___ Supplied data ___

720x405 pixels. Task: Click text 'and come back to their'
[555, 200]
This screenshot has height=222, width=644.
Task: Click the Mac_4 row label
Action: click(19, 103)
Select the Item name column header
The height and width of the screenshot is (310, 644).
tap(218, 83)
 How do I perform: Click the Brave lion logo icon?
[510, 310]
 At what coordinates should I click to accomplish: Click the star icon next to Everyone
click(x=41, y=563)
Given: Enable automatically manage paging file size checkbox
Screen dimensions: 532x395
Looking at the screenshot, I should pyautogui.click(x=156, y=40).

___
___ Supplied data ___

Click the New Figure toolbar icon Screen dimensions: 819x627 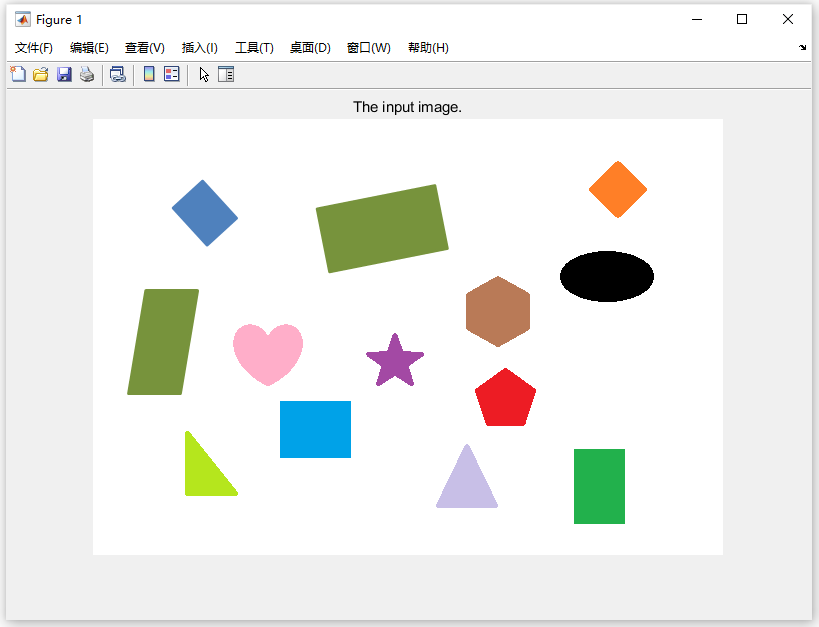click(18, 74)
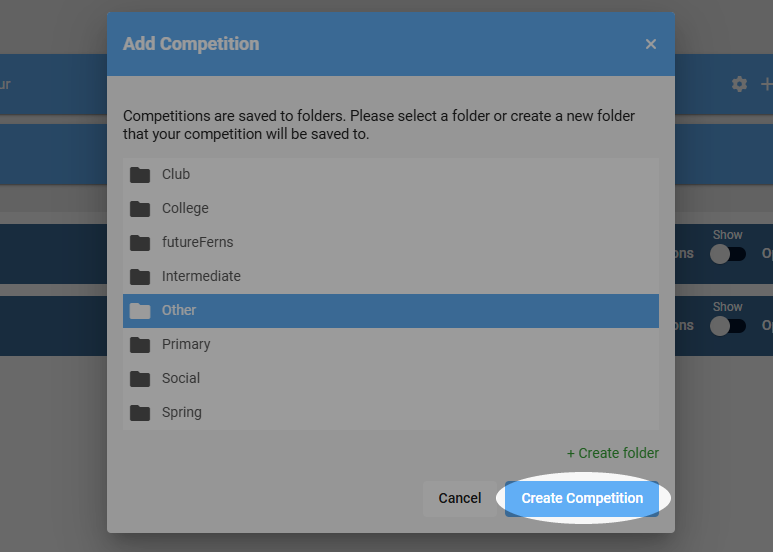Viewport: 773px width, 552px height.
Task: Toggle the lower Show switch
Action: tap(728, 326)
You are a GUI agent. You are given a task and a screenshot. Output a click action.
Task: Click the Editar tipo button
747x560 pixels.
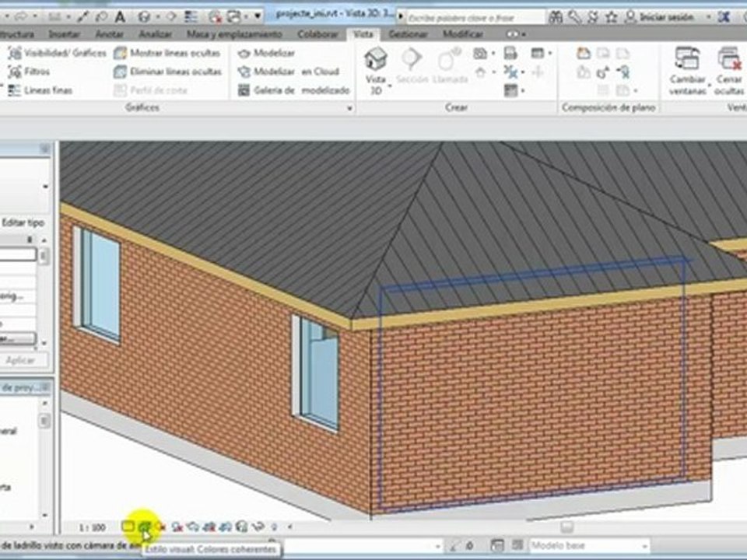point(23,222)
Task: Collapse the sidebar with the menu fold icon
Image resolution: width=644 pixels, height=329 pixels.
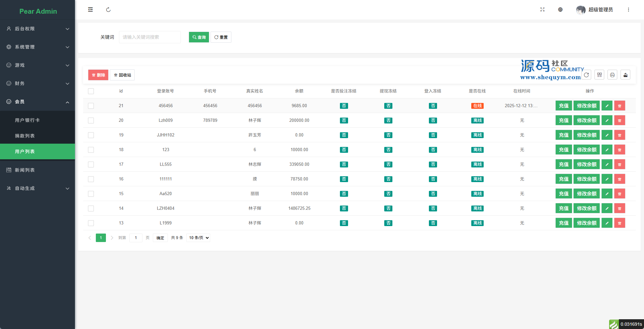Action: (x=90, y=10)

___

- [The task]: Starting at the line containing "You are a GUI" and stopping at the line containing "Task: Collapse the", output every line above exactly, both ends included, with pictures omitted.

- [Solved exercise]:
You are a GUI agent. You are given a task and a screenshot. Output a click action.
Task: Click the Editar tipo button
747x560 pixels.
point(23,222)
Task: Collapse the sidebar with the menu fold icon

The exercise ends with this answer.